Pascal: Recursion used to find factorials

program recursive_factorials;

var   n, result : integer;
        x : char;

function factorial (n:integer) : integer;
begin
  if n=0 then
    factorial := 1
  else
    factorial := n * factorial (n-1);
end;

begin
  writeln ('Enter n for size of factorial to be found');
  readln (n);
  result := factorial (n);
  writeln ('Answer is ', result ); 
  readln (x);
end.

The function factorial calls itself until its input value is zero, at which point it returns zero and the previous calls are terminated. The previous answers to factorial:= are retrieved and the correct answer given.
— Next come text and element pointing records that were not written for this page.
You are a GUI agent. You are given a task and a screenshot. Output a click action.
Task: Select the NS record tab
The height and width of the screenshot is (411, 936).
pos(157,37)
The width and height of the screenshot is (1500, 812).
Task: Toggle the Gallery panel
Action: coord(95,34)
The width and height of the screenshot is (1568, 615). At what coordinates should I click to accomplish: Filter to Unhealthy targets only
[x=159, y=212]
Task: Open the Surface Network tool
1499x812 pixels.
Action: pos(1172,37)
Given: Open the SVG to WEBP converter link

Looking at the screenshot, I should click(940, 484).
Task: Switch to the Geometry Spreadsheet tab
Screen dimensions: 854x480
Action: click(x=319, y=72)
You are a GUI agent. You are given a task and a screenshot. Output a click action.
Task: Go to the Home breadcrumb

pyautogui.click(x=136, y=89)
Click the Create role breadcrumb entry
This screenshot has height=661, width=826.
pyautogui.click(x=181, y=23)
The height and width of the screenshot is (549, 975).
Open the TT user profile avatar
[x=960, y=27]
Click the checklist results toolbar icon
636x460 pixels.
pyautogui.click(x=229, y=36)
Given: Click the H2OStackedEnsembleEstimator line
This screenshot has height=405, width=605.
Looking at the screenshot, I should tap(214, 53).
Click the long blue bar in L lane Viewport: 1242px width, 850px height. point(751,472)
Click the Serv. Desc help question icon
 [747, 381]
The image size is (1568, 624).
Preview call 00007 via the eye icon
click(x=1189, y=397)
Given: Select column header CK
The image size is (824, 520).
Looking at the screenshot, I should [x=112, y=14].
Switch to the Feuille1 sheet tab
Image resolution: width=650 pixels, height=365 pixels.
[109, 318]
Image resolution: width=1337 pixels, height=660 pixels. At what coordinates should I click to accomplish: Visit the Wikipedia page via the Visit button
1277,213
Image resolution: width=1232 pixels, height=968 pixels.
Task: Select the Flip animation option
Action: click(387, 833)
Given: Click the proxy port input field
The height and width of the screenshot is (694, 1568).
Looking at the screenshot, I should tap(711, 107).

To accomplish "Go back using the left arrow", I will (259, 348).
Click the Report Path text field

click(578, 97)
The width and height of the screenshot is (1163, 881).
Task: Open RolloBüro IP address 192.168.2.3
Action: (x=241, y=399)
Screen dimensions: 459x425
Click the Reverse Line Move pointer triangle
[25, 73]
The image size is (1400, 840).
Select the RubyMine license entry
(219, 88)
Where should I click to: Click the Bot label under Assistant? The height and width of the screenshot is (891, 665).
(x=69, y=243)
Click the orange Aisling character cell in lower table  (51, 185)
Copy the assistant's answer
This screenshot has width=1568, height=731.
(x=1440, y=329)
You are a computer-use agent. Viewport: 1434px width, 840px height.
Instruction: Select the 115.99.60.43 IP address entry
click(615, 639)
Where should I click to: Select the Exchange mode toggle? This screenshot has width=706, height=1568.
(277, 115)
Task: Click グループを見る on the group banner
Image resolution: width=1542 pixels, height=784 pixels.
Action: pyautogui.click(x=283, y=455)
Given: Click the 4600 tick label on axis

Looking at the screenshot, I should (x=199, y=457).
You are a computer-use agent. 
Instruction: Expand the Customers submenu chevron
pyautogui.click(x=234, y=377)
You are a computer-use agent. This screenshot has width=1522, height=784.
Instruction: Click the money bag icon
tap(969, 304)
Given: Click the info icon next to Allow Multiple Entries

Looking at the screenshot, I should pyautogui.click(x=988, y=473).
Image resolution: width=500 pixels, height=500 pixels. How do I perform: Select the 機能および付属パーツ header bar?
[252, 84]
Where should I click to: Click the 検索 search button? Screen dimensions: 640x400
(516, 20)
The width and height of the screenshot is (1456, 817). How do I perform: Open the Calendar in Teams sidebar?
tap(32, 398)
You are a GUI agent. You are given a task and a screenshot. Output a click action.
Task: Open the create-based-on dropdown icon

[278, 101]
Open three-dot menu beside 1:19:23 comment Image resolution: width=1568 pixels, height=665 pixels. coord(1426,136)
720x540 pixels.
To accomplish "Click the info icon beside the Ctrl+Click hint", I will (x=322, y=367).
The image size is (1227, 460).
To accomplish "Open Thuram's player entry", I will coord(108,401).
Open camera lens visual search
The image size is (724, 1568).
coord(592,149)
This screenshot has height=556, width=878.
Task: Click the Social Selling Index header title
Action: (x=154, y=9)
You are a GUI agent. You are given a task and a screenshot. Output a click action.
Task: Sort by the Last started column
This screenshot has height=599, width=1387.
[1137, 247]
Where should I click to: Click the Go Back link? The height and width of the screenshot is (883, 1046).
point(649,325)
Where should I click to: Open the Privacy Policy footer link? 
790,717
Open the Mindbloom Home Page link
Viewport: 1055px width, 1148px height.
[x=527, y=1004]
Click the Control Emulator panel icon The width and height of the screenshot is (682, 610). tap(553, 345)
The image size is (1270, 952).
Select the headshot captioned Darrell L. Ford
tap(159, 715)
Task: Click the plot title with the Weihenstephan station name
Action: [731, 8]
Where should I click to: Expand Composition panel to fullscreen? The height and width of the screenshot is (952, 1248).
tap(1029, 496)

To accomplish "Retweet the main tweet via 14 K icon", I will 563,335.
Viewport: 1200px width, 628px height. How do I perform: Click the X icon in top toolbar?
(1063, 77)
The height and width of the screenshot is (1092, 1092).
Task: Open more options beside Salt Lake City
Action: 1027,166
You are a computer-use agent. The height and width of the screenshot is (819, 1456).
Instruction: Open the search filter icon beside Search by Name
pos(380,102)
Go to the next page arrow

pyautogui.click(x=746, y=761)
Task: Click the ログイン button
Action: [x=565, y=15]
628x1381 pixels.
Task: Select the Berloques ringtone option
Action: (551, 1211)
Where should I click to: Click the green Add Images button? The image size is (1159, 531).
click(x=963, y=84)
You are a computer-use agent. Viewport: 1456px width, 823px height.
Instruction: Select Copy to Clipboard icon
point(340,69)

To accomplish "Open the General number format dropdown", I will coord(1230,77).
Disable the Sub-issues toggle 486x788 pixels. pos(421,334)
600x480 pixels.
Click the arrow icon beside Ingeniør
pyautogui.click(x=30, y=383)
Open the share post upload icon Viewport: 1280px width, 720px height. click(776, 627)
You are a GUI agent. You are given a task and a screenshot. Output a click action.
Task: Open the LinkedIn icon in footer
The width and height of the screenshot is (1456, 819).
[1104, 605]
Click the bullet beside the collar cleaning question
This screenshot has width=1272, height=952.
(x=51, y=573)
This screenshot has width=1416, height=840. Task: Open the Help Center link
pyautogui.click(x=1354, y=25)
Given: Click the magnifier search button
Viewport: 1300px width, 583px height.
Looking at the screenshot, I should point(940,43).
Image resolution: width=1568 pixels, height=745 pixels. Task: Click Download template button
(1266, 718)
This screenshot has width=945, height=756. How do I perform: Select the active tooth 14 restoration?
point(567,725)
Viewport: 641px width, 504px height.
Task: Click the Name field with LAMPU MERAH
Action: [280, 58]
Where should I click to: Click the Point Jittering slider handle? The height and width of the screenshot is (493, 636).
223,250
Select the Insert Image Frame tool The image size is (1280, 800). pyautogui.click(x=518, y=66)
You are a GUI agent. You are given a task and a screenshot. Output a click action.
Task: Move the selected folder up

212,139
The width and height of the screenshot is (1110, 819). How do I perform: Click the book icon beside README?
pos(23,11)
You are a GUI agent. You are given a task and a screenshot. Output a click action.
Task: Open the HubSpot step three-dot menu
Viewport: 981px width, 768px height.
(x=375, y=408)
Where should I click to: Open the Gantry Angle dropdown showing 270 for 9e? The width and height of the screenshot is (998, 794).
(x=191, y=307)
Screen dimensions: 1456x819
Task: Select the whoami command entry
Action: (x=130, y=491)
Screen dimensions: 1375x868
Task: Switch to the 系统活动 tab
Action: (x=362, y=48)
For example:

n=5:

factorial (5) gives factorial := 5 * factorial (4) 
factorial (4) gives factorial := 4 * factorial (3)
factorial (3) gives factorial := 3 * factorial (2)
factorial (2) gives factorial := 2 * factorial (1)
factorial (1) gives factorial := 1 * factorial (0)
factorial (0) finishes the calls

The calls unwind in reverse order performing the multiplications as they go:

The result from factorial (0) is multiplied by the result from factorial 1 (1 * 1 = 1)
Then the result from factorial (1) is multiplied by the result from factorial 2  (1 * 2 = 2)
Then the result from factorial (2) is multiplied by the result from factorial 3  (2 * 3 = 6)
Then the result from factorial (3) is multiplied by the result from factorial 4  (6 * 4 = 24)
Then the result from factorial (4) is multiplied by the result from factorial 5  (24 * 5 = 120)

Note that beyond 16! results are unreliable: 17! returns a negative number: why?